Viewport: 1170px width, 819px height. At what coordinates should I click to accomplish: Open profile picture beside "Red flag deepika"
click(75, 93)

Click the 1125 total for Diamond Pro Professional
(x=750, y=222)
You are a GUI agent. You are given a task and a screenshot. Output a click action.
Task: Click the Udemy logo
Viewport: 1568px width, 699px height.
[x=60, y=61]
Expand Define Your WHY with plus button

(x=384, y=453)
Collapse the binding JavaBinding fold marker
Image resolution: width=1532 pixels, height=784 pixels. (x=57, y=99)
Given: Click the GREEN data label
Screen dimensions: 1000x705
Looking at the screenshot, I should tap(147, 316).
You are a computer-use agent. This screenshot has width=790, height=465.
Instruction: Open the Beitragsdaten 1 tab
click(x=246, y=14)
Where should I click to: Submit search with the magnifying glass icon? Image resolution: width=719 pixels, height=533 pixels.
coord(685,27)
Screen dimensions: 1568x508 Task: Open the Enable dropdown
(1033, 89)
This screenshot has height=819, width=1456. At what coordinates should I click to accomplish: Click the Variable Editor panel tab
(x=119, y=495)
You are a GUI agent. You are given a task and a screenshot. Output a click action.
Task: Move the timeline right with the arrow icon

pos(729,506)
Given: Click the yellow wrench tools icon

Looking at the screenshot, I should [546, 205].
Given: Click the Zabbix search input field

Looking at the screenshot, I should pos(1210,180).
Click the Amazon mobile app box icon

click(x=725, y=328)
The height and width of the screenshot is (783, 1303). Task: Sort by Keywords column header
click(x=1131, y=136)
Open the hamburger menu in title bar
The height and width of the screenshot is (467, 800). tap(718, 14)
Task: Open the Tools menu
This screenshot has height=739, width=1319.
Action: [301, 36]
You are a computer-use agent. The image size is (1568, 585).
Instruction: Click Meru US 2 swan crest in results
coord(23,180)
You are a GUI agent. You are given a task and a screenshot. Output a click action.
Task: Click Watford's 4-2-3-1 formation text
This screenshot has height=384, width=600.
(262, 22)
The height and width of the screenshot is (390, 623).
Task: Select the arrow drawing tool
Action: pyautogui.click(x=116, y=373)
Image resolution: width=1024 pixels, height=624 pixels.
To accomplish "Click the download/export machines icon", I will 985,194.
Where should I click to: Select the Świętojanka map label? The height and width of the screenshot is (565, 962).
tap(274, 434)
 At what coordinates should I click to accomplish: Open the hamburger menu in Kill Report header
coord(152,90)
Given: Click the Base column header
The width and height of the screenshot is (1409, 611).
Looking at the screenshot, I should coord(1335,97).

————————

Transcribe each line of the listing above precisely as it appears.

Written reply:
Viewport: 1170px width, 819px height. At what coordinates should I click to accomplish: Open profile picture beside "Red flag deepika"
click(75, 93)

Click the 1125 total for Diamond Pro Professional
(x=750, y=222)
You are a GUI agent. You are given a task and a screenshot. Output a click action.
Task: Click the Udemy logo
Viewport: 1568px width, 699px height.
[x=60, y=61]
Expand Define Your WHY with plus button

(x=384, y=453)
Collapse the binding JavaBinding fold marker
Image resolution: width=1532 pixels, height=784 pixels. (x=57, y=99)
Given: Click the GREEN data label
Screen dimensions: 1000x705
Looking at the screenshot, I should tap(147, 316).
You are a computer-use agent. This screenshot has width=790, height=465.
Instruction: Open the Beitragsdaten 1 tab
click(x=246, y=14)
Where should I click to: Submit search with the magnifying glass icon? Image resolution: width=719 pixels, height=533 pixels.
coord(685,27)
Screen dimensions: 1568x508 Task: Open the Enable dropdown
(1033, 89)
This screenshot has height=819, width=1456. At what coordinates should I click to accomplish: Click the Variable Editor panel tab
(x=119, y=495)
You are a GUI agent. You are given a task and a screenshot. Output a click action.
Task: Move the timeline right with the arrow icon

pos(729,506)
Given: Click the yellow wrench tools icon

Looking at the screenshot, I should [546, 205].
Given: Click the Zabbix search input field

Looking at the screenshot, I should pos(1210,180).
Click the Amazon mobile app box icon

click(x=725, y=328)
The height and width of the screenshot is (783, 1303). Task: Sort by Keywords column header
click(x=1131, y=136)
Open the hamburger menu in title bar
The height and width of the screenshot is (467, 800). tap(718, 14)
Task: Open the Tools menu
This screenshot has height=739, width=1319.
Action: [301, 36]
You are a computer-use agent. The image size is (1568, 585).
Instruction: Click Meru US 2 swan crest in results
coord(23,180)
You are a GUI agent. You are given a task and a screenshot. Output a click action.
Task: Click Watford's 4-2-3-1 formation text
This screenshot has height=384, width=600.
(262, 22)
The height and width of the screenshot is (390, 623).
Task: Select the arrow drawing tool
Action: pyautogui.click(x=116, y=373)
Image resolution: width=1024 pixels, height=624 pixels.
To accomplish "Click the download/export machines icon", I will 985,194.
Where should I click to: Select the Świętojanka map label? The height and width of the screenshot is (565, 962).
tap(274, 434)
 At what coordinates should I click to accomplish: Open the hamburger menu in Kill Report header
coord(152,90)
Given: Click the Base column header
The width and height of the screenshot is (1409, 611).
Looking at the screenshot, I should coord(1335,97).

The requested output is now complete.